**DIRECTION**
Render each nonblank line of the data below as a row of a Markdown table, with the row number in a column named Num and the line itself in a column named Content.

Text and element pointing data
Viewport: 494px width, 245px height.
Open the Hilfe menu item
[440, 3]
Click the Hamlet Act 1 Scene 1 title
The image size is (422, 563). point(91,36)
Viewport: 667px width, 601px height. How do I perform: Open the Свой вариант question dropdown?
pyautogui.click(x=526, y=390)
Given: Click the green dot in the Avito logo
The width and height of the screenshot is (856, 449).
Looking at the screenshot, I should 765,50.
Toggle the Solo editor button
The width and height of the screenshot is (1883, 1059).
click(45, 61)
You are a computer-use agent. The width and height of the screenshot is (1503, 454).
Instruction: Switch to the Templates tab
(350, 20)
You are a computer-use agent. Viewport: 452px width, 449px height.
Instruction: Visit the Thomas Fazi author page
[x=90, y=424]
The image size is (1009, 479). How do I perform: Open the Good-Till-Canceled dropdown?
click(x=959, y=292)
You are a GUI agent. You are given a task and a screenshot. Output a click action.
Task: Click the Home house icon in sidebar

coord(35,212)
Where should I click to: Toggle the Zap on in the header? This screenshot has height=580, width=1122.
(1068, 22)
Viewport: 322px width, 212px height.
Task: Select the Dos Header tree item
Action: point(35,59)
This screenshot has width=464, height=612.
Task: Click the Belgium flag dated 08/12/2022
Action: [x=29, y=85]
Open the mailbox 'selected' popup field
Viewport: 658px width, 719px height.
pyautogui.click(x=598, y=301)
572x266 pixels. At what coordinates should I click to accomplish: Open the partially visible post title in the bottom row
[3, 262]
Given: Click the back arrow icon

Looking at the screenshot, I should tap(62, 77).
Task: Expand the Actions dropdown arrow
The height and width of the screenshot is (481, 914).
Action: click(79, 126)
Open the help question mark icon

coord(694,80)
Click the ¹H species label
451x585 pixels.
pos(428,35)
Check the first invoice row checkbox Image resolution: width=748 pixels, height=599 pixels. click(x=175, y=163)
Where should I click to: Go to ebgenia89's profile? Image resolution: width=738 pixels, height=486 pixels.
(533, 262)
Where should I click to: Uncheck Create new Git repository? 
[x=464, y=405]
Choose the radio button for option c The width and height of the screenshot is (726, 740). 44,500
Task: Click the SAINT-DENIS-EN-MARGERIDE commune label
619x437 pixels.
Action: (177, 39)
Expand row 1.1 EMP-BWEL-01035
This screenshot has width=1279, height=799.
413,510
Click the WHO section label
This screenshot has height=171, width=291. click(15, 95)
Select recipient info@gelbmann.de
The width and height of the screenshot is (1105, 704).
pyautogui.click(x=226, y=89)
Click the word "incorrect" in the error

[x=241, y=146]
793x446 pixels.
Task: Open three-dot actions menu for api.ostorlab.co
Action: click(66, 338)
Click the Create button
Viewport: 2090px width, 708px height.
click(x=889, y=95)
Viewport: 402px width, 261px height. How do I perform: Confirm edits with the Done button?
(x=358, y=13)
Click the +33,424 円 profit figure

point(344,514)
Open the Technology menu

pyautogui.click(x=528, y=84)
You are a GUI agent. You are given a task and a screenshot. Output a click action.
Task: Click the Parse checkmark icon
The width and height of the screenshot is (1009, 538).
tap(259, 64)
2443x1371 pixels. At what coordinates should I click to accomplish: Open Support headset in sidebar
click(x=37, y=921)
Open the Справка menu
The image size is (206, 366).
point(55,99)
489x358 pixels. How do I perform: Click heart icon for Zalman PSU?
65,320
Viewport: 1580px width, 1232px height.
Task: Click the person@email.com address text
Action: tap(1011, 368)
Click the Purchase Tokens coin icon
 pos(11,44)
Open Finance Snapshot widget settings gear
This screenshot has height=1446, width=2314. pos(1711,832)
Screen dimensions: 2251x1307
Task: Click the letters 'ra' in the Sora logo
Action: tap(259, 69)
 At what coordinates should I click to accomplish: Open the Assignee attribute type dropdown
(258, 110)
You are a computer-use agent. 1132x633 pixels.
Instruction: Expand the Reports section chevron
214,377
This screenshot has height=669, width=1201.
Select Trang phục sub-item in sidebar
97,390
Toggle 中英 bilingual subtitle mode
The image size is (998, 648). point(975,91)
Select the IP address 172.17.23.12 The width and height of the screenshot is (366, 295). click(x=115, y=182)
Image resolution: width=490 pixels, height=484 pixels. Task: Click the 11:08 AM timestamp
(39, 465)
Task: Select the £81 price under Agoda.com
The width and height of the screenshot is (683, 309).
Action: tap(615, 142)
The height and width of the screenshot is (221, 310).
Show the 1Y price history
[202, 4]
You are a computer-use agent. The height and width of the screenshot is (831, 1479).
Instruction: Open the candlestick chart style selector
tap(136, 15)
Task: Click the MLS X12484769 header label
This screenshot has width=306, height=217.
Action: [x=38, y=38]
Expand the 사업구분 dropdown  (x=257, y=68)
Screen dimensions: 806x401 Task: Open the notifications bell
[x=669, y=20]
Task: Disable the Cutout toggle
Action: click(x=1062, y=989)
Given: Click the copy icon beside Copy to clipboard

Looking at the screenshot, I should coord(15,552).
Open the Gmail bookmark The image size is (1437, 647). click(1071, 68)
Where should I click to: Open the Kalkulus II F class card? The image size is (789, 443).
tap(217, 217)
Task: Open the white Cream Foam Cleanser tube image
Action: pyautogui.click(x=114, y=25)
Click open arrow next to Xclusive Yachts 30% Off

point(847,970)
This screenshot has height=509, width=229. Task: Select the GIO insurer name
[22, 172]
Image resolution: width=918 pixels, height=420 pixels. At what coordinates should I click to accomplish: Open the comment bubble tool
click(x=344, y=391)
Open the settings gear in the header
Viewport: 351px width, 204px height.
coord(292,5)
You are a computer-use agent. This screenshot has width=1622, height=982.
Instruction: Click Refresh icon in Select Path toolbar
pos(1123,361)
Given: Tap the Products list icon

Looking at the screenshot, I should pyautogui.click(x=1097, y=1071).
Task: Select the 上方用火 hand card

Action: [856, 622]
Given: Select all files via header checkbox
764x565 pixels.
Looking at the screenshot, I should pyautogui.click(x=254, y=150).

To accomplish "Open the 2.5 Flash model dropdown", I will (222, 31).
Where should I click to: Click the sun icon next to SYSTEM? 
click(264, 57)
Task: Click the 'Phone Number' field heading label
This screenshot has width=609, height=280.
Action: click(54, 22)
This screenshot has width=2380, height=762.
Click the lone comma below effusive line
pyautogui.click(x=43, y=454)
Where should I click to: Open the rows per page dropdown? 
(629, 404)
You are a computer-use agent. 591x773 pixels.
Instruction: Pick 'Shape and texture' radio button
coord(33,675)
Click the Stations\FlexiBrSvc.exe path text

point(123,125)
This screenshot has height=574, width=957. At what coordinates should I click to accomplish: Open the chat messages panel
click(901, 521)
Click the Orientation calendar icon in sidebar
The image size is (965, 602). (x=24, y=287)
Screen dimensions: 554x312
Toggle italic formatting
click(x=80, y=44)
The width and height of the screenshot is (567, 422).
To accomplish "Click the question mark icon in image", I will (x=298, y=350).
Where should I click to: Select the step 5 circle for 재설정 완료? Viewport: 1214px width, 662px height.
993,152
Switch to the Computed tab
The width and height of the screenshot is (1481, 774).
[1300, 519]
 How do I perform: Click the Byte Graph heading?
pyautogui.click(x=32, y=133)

**THE RESPONSE**
| Num | Content |
|---|---|
| 1 | Viewport: 494px width, 245px height. |
| 2 | Open the Hilfe menu item |
| 3 | [440, 3] |
| 4 | Click the Hamlet Act 1 Scene 1 title |
| 5 | The image size is (422, 563). point(91,36) |
| 6 | Viewport: 667px width, 601px height. How do I perform: Open the Свой вариант question dropdown? |
| 7 | pyautogui.click(x=526, y=390) |
| 8 | Given: Click the green dot in the Avito logo |
| 9 | The width and height of the screenshot is (856, 449). |
| 10 | Looking at the screenshot, I should 765,50. |
| 11 | Toggle the Solo editor button |
| 12 | The width and height of the screenshot is (1883, 1059). |
| 13 | click(45, 61) |
| 14 | You are a computer-use agent. The width and height of the screenshot is (1503, 454). |
| 15 | Instruction: Switch to the Templates tab |
| 16 | (350, 20) |
| 17 | You are a computer-use agent. Viewport: 452px width, 449px height. |
| 18 | Instruction: Visit the Thomas Fazi author page |
| 19 | [x=90, y=424] |
| 20 | The image size is (1009, 479). How do I perform: Open the Good-Till-Canceled dropdown? |
| 21 | click(x=959, y=292) |
| 22 | You are a GUI agent. You are given a task and a screenshot. Output a click action. |
| 23 | Task: Click the Home house icon in sidebar |
| 24 | coord(35,212) |
| 25 | Where should I click to: Toggle the Zap on in the header? This screenshot has height=580, width=1122. |
| 26 | (1068, 22) |
| 27 | Viewport: 322px width, 212px height. |
| 28 | Task: Select the Dos Header tree item |
| 29 | Action: point(35,59) |
| 30 | This screenshot has width=464, height=612. |
| 31 | Task: Click the Belgium flag dated 08/12/2022 |
| 32 | Action: [x=29, y=85] |
| 33 | Open the mailbox 'selected' popup field |
| 34 | Viewport: 658px width, 719px height. |
| 35 | pyautogui.click(x=598, y=301) |
| 36 | 572x266 pixels. At what coordinates should I click to accomplish: Open the partially visible post title in the bottom row |
| 37 | [3, 262] |
| 38 | Given: Click the back arrow icon |
| 39 | Looking at the screenshot, I should tap(62, 77). |
| 40 | Task: Expand the Actions dropdown arrow |
| 41 | The height and width of the screenshot is (481, 914). |
| 42 | Action: click(79, 126) |
| 43 | Open the help question mark icon |
| 44 | coord(694,80) |
| 45 | Click the ¹H species label |
| 46 | 451x585 pixels. |
| 47 | pos(428,35) |
| 48 | Check the first invoice row checkbox Image resolution: width=748 pixels, height=599 pixels. click(x=175, y=163) |
| 49 | Where should I click to: Go to ebgenia89's profile? Image resolution: width=738 pixels, height=486 pixels. |
| 50 | (533, 262) |
| 51 | Where should I click to: Uncheck Create new Git repository?  |
| 52 | [x=464, y=405] |
| 53 | Choose the radio button for option c The width and height of the screenshot is (726, 740). 44,500 |
| 54 | Task: Click the SAINT-DENIS-EN-MARGERIDE commune label |
| 55 | 619x437 pixels. |
| 56 | Action: (177, 39) |
| 57 | Expand row 1.1 EMP-BWEL-01035 |
| 58 | This screenshot has width=1279, height=799. |
| 59 | 413,510 |
| 60 | Click the WHO section label |
| 61 | This screenshot has height=171, width=291. click(15, 95) |
| 62 | Select recipient info@gelbmann.de |
| 63 | The width and height of the screenshot is (1105, 704). |
| 64 | pyautogui.click(x=226, y=89) |
| 65 | Click the word "incorrect" in the error |
| 66 | [x=241, y=146] |
| 67 | 793x446 pixels. |
| 68 | Task: Open three-dot actions menu for api.ostorlab.co |
| 69 | Action: click(66, 338) |
| 70 | Click the Create button |
| 71 | Viewport: 2090px width, 708px height. |
| 72 | click(x=889, y=95) |
| 73 | Viewport: 402px width, 261px height. How do I perform: Confirm edits with the Done button? |
| 74 | (x=358, y=13) |
| 75 | Click the +33,424 円 profit figure |
| 76 | point(344,514) |
| 77 | Open the Technology menu |
| 78 | pyautogui.click(x=528, y=84) |
| 79 | You are a GUI agent. You are given a task and a screenshot. Output a click action. |
| 80 | Task: Click the Parse checkmark icon |
| 81 | The width and height of the screenshot is (1009, 538). |
| 82 | tap(259, 64) |
| 83 | 2443x1371 pixels. At what coordinates should I click to accomplish: Open Support headset in sidebar |
| 84 | click(x=37, y=921) |
| 85 | Open the Справка menu |
| 86 | The image size is (206, 366). |
| 87 | point(55,99) |
| 88 | 489x358 pixels. How do I perform: Click heart icon for Zalman PSU? |
| 89 | 65,320 |
| 90 | Viewport: 1580px width, 1232px height. |
| 91 | Task: Click the person@email.com address text |
| 92 | Action: tap(1011, 368) |
| 93 | Click the Purchase Tokens coin icon |
| 94 |  pos(11,44) |
| 95 | Open Finance Snapshot widget settings gear |
| 96 | This screenshot has height=1446, width=2314. pos(1711,832) |
| 97 | Screen dimensions: 2251x1307 |
| 98 | Task: Click the letters 'ra' in the Sora logo |
| 99 | Action: tap(259, 69) |
| 100 |  At what coordinates should I click to accomplish: Open the Assignee attribute type dropdown |
| 101 | (258, 110) |
| 102 | You are a computer-use agent. 1132x633 pixels. |
| 103 | Instruction: Expand the Reports section chevron |
| 104 | 214,377 |
| 105 | This screenshot has height=669, width=1201. |
| 106 | Select Trang phục sub-item in sidebar |
| 107 | 97,390 |
| 108 | Toggle 中英 bilingual subtitle mode |
| 109 | The image size is (998, 648). point(975,91) |
| 110 | Select the IP address 172.17.23.12 The width and height of the screenshot is (366, 295). click(x=115, y=182) |
| 111 | Image resolution: width=490 pixels, height=484 pixels. Task: Click the 11:08 AM timestamp |
| 112 | (39, 465) |
| 113 | Task: Select the £81 price under Agoda.com |
| 114 | The width and height of the screenshot is (683, 309). |
| 115 | Action: tap(615, 142) |
| 116 | The height and width of the screenshot is (221, 310). |
| 117 | Show the 1Y price history |
| 118 | [202, 4] |
| 119 | You are a computer-use agent. The height and width of the screenshot is (831, 1479). |
| 120 | Instruction: Open the candlestick chart style selector |
| 121 | tap(136, 15) |
| 122 | Task: Click the MLS X12484769 header label |
| 123 | This screenshot has width=306, height=217. |
| 124 | Action: [x=38, y=38] |
| 125 | Expand the 사업구분 dropdown  (x=257, y=68) |
| 126 | Screen dimensions: 806x401 Task: Open the notifications bell |
| 127 | [x=669, y=20] |
| 128 | Task: Disable the Cutout toggle |
| 129 | Action: click(x=1062, y=989) |
| 130 | Given: Click the copy icon beside Copy to clipboard |
| 131 | Looking at the screenshot, I should coord(15,552). |
| 132 | Open the Gmail bookmark The image size is (1437, 647). click(1071, 68) |
| 133 | Where should I click to: Open the Kalkulus II F class card? The image size is (789, 443). |
| 134 | tap(217, 217) |
| 135 | Task: Open the white Cream Foam Cleanser tube image |
| 136 | Action: pyautogui.click(x=114, y=25) |
| 137 | Click open arrow next to Xclusive Yachts 30% Off |
| 138 | point(847,970) |
| 139 | This screenshot has height=509, width=229. Task: Select the GIO insurer name |
| 140 | [22, 172] |
| 141 | Image resolution: width=918 pixels, height=420 pixels. At what coordinates should I click to accomplish: Open the comment bubble tool |
| 142 | click(x=344, y=391) |
| 143 | Open the settings gear in the header |
| 144 | Viewport: 351px width, 204px height. |
| 145 | coord(292,5) |
| 146 | You are a computer-use agent. This screenshot has width=1622, height=982. |
| 147 | Instruction: Click Refresh icon in Select Path toolbar |
| 148 | pos(1123,361) |
| 149 | Given: Tap the Products list icon |
| 150 | Looking at the screenshot, I should pyautogui.click(x=1097, y=1071). |
| 151 | Task: Select the 上方用火 hand card |
| 152 | Action: [856, 622] |
| 153 | Given: Select all files via header checkbox |
| 154 | 764x565 pixels. |
| 155 | Looking at the screenshot, I should pyautogui.click(x=254, y=150). |
| 156 | To accomplish "Open the 2.5 Flash model dropdown", I will (222, 31). |
| 157 | Where should I click to: Click the sun icon next to SYSTEM?  |
| 158 | click(264, 57) |
| 159 | Task: Click the 'Phone Number' field heading label |
| 160 | This screenshot has width=609, height=280. |
| 161 | Action: click(54, 22) |
| 162 | This screenshot has width=2380, height=762. |
| 163 | Click the lone comma below effusive line |
| 164 | pyautogui.click(x=43, y=454) |
| 165 | Where should I click to: Open the rows per page dropdown?  |
| 166 | (629, 404) |
| 167 | You are a computer-use agent. 591x773 pixels. |
| 168 | Instruction: Pick 'Shape and texture' radio button |
| 169 | coord(33,675) |
| 170 | Click the Stations\FlexiBrSvc.exe path text |
| 171 | point(123,125) |
| 172 | This screenshot has height=574, width=957. At what coordinates should I click to accomplish: Open the chat messages panel |
| 173 | click(901, 521) |
| 174 | Click the Orientation calendar icon in sidebar |
| 175 | The image size is (965, 602). (x=24, y=287) |
| 176 | Screen dimensions: 554x312 |
| 177 | Toggle italic formatting |
| 178 | click(x=80, y=44) |
| 179 | The width and height of the screenshot is (567, 422). |
| 180 | To accomplish "Click the question mark icon in image", I will (x=298, y=350). |
| 181 | Where should I click to: Select the step 5 circle for 재설정 완료? Viewport: 1214px width, 662px height. |
| 182 | 993,152 |
| 183 | Switch to the Computed tab |
| 184 | The width and height of the screenshot is (1481, 774). |
| 185 | [1300, 519] |
| 186 |  How do I perform: Click the Byte Graph heading? |
| 187 | pyautogui.click(x=32, y=133) |